Claude Rains and Peter Lorre (who makes an early exit) complement Bogie perfectly, and the supporting cast -- Paul Henreid as Czech underground resistance leader (and Ilsa's husband) Victor Laszlo, the German couple trying to get to America, and Sydney Greenstreet as Ferrari, the city's black marketeer -- are nothing short of spectacular. Every actor in this movie makes their characters 100 percent real.

The entire plot -- based on Laszlo's mysterious entry into Casablanca and whether he will be able to get out to carry on his fight against the Germans -- is riveting. Perhaps the most incredible thing about the movie is when it was made: 1942, in the heart of World War II, when the outcome was not assured.

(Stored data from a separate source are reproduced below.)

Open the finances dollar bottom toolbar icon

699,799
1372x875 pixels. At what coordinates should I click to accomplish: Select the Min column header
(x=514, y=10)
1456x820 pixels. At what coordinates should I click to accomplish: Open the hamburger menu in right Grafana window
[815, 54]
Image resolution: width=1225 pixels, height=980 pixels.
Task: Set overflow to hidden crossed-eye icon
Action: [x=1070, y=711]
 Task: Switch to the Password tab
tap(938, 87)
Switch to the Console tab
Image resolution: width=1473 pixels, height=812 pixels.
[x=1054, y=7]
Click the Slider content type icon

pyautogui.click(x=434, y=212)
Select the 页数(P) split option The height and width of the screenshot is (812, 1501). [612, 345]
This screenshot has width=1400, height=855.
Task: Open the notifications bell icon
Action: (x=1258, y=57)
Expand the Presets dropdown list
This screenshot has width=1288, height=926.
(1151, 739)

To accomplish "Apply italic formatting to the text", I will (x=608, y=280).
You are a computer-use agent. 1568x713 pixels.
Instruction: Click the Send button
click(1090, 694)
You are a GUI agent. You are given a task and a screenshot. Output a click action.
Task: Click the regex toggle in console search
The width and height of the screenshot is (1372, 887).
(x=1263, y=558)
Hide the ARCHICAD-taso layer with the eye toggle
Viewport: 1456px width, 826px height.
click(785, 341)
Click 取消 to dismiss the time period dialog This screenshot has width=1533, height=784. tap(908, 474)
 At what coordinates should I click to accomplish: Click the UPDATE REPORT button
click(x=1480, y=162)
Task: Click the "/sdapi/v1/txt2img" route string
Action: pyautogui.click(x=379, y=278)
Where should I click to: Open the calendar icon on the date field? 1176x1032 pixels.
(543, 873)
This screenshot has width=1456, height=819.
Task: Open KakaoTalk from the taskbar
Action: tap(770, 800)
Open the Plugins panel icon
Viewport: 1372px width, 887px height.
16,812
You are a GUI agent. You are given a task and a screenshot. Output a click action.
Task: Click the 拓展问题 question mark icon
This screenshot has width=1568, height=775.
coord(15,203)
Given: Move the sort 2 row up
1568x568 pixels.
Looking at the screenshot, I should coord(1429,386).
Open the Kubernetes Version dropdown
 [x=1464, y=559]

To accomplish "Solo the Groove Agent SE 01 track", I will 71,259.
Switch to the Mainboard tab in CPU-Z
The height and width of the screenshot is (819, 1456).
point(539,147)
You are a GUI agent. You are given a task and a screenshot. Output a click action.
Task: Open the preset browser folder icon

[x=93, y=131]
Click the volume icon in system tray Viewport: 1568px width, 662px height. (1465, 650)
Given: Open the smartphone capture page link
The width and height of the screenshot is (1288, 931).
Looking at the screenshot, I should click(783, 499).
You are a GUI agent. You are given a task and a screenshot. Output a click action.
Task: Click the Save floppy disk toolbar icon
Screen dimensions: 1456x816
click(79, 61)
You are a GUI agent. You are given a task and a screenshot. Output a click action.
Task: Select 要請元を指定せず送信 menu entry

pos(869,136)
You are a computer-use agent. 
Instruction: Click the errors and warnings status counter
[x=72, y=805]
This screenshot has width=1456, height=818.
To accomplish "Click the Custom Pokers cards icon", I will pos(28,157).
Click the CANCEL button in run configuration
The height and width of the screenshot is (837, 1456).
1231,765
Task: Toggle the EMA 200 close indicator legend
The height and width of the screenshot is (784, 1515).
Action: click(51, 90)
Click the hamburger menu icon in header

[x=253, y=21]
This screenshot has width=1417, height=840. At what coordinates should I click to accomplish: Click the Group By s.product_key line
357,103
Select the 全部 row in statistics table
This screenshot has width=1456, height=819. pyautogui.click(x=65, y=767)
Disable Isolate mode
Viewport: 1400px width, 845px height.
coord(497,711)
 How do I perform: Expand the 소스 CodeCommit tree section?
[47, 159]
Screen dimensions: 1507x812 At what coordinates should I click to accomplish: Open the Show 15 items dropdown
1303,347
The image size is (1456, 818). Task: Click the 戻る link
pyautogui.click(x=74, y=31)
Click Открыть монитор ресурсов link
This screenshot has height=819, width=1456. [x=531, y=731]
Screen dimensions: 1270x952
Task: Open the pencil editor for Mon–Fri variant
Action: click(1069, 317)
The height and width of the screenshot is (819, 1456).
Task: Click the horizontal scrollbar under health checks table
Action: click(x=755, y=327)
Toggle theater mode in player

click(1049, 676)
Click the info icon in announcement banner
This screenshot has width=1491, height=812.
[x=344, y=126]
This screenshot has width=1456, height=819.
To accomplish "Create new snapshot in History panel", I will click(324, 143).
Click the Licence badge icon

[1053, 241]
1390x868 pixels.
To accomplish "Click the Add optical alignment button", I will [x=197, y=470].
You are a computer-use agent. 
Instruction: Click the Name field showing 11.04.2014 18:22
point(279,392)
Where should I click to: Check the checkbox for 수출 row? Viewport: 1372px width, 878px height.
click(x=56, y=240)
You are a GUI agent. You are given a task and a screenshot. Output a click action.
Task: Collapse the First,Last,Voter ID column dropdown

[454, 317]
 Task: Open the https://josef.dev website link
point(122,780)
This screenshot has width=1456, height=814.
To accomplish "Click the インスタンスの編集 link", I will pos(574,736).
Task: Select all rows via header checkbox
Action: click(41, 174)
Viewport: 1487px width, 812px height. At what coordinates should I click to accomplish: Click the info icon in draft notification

There are so many great and memorable lines in this movie that it's impossible to list them all. It is worth noting that Rick never actually says "Play it again, Sam" -- he says, "Play it, Sam!" in a drunken stupor after Ilsa returns to his "gin joint." Louie's (Rains) line, "I'm shocked, shocked, that there is gambling in this establishment!" is almost a cliché today for things that are not really that surprising. I love the roulette scene, where Rick sets up a win to help a Bulgarian émigré, and his line "Have you tried 22? I said, 22!" is also one of my personal favorites.

And of course, there's The Song: "As Time Goes By" -- the one Ilsa, and Rick, wanted to hear again and again -- is one of the most memorable in the history of film.

"Casablanca" is about politics; it's got political intrigue, tons of hard drinking, a love triangle to end all love triangles, a few choice fight scenes (where the nasties get theirs good), and about the choices we make in hard, crucial situations in life. But "Casablanca" is, more than anything else, a love story, and without giving away too much, ultimately about one of life's greatest lessons: Letting Go. The flashback scene to Rick and Ilsa's years in Paris is one of the most memorable in all of film. The airport ending is classic and will give you chills -- be sure to bring a hankie!

Note: Keep an eye out for "Casablanca" on the Big Screen in the summer -- it's a favorite for the outdoor free film fests and a perfect movie for a date or with family & friends! (Probably teens & up, younger kids wouldn't get it.)